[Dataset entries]
* * *
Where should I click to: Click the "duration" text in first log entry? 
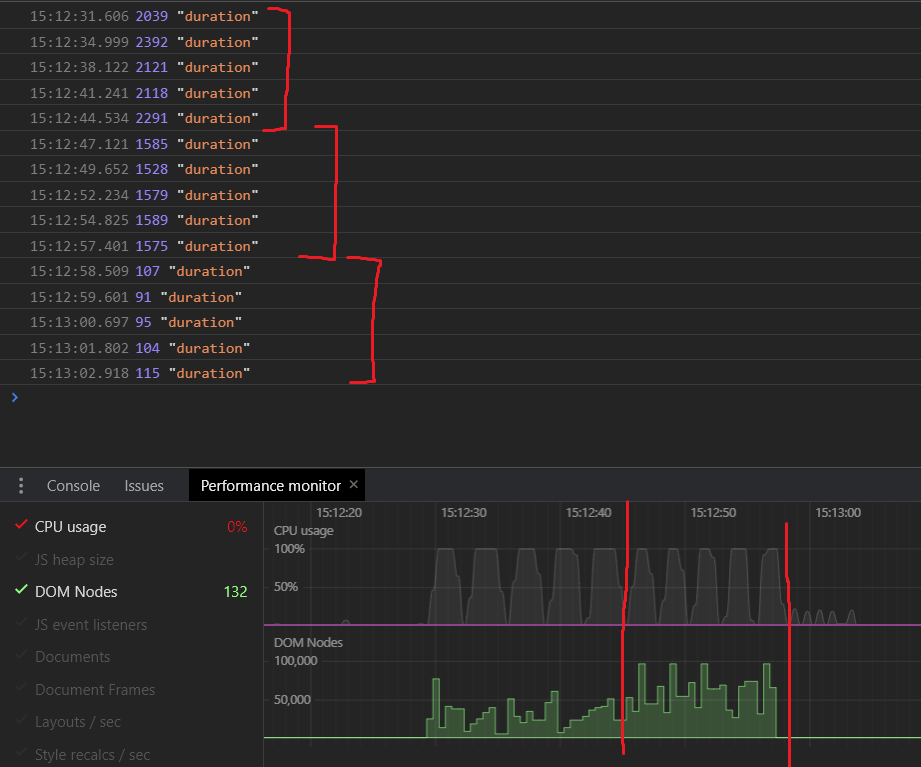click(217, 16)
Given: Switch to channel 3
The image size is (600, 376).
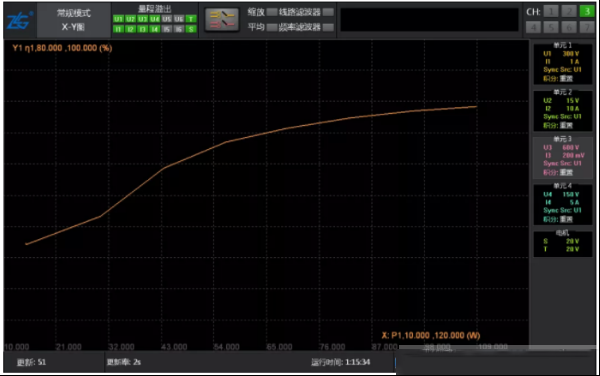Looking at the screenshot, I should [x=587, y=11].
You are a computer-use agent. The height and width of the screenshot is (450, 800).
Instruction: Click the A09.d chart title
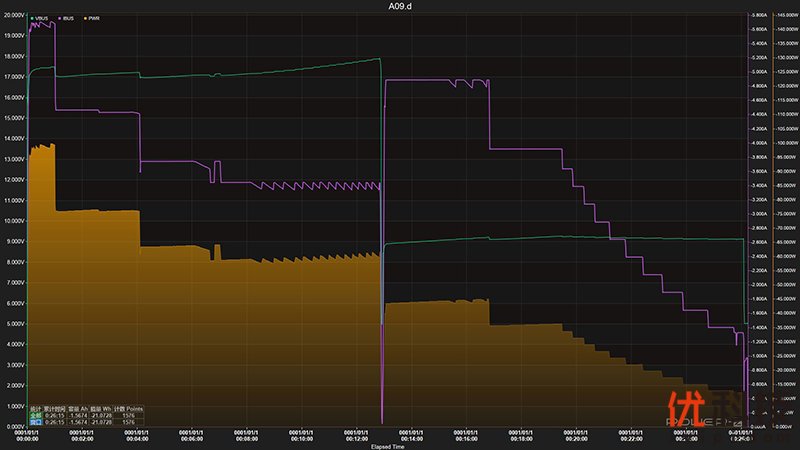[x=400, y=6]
* * *
**To do**
Could you repeat each line above exactly as written? Omit the pictures.

**Result for this exercise**
Where should I click to: Click the "duration" text in first log entry? 
click(217, 16)
Given: Switch to channel 3
The image size is (600, 376).
Looking at the screenshot, I should [x=587, y=11].
You are a computer-use agent. The height and width of the screenshot is (450, 800).
Instruction: Click the A09.d chart title
[x=400, y=6]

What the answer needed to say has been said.